Tuesday, November 30, 2010

Glastonbury, Arthur and Somerset

By Lynn of Bailey Hill Bookshop.


Based in Somerset, the home of Arthurian legend, I had to read the new Phil Rickman Bones of Avalon. It rather compliments the stock we either hold or try to acquire in our Somerset section. The book is a good mixture of fact and fiction. The plot deals with a journey to Glastonbury by John Dee and Robert Dudley on work for Queen Elizabeth and concerning a popish plot by the French to overthrow her. For research Rickman has relied on the authority of David Starkey, Keith Thomas and Frances Yates amongst others. One book of particular interest he has drawn on is Glastonbury Abbey The Holy House at the Head of the Moors Adventurous by James Carley. This fascinating book gives a detailed history of the association of Arthurian Legend and Glastonbury. Supplementing this knowledge are works on the area by Geoffrey Ashe well known for his publications on Arthurian Legend, Robert Dunning the Somerset County Historian, and Philip Rahtz and his archaeological work on Glastonbury. Of course all this is still very topical with Peter Ackroyd's new publication on King Arthur and the Holy Grail, The Death of King Arthur: The Immortal Legend.




Sadly many of the associations with the legend have become tarnished with a New Age aura and the more serious aspect of their importance is overlooked. Despite the overlay of crystal shops, music festivals etc. Glastonbury still has a sense of place that can still be said to exert a mystical appeal.



Closer to Castle Cary is the site of Cadbury Castle, excavated in the 1960’s by Leslie Alcock and described in his book Why This Camelot. This was published by Thames and Hudson and I currently haven’t got a copy in stock but am always happy to buy one in good condition. John Steinbeck lived near Cadbury Castle, in Redlynch outside of Bruton, and it was here he wrote his book King Arthur and the Noble Knights.

In the wider area of Somerset books one is always on the lookout for anything from the Somerset Folk Series, a really charming series published in the twenties by the Somerset Folk Society and it includes titles such as the Holy Wells of Somerset, Somerset Drama, Somerset Dialect.
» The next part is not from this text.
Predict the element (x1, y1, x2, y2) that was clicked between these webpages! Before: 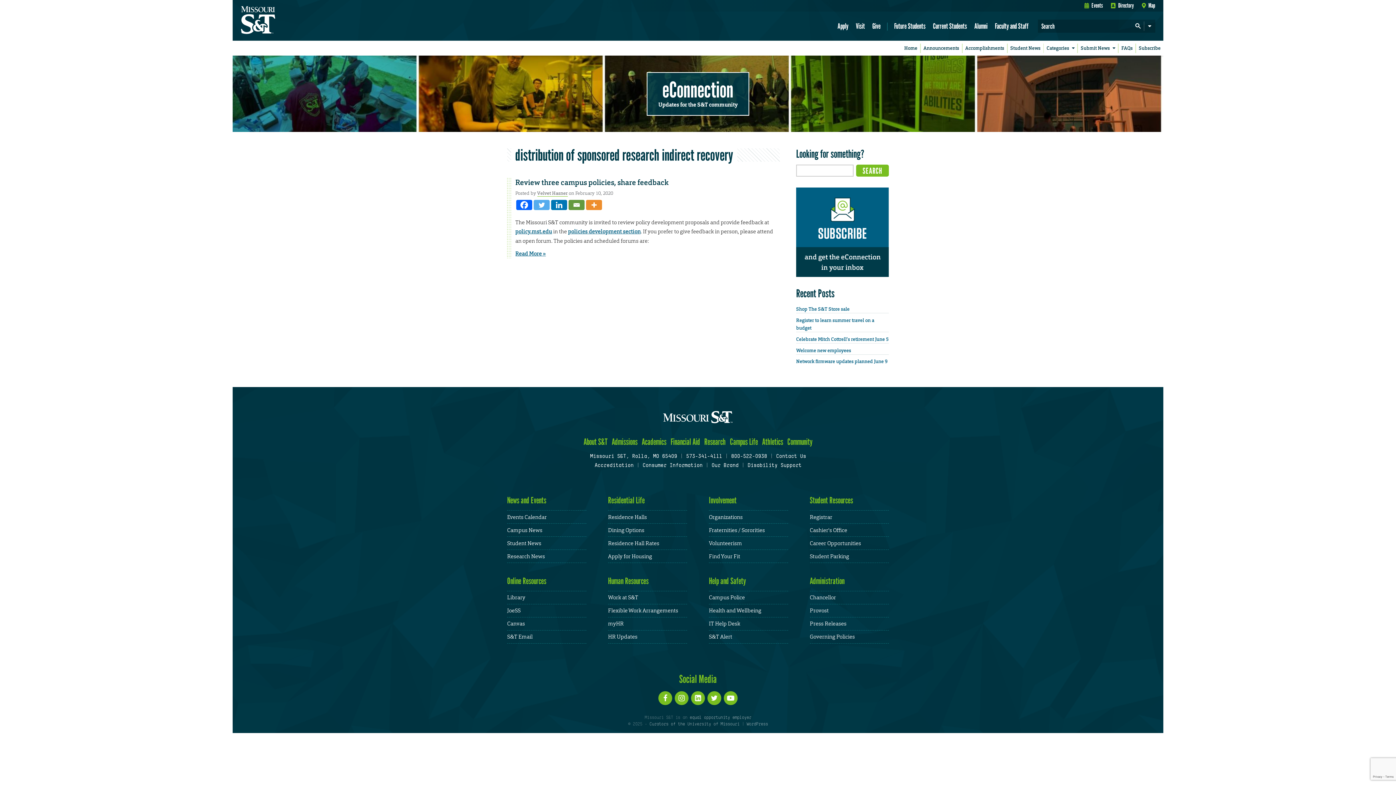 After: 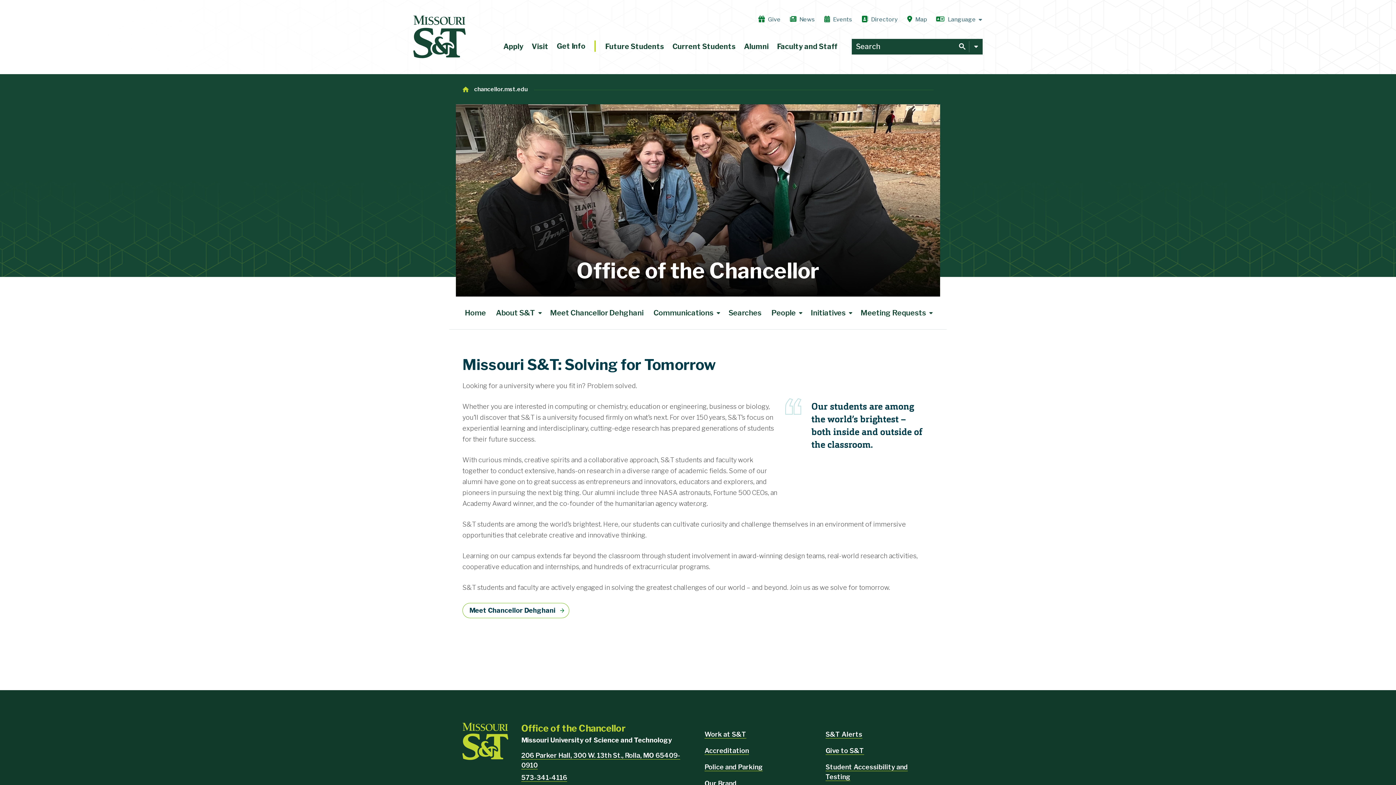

All the books are well researched and well presented. Hard to come by and I will buy them. Early copies of A Glastonbury Romance and other Cowper Powys titles would be appreciated. I am also on the lookout for a Clarendon Press monograph on Wells that was published in the early 1990’s. I have never managed to find one on the internet.
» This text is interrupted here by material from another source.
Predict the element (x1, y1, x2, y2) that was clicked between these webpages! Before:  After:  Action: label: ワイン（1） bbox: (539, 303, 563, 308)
If you visit us in Somerset you can still walk the Leland Trail, the same trail John Leland* took to Glastonbury to document the wealth of Glastonbury Abbey, you can walk around Cadbury Castle or you can go to Glastonbury and climb the Tor where you will be treated to wonderful skys and the landscape of rynes that surround Glastonbury.

Bailey Hill Bookshop was featured recently in the top 50 best bookshops in the Independent and featured in the Guardian - My Perfect Day - by Amy Jenkins.

You can view Bailey Hill Bookshop's books on Somerset here.

*there is a new publication from the Bodleian library of John Leland's On Famous Men edited and translated by James Carley. It has just been published ISBN 978185243679 and costs £120.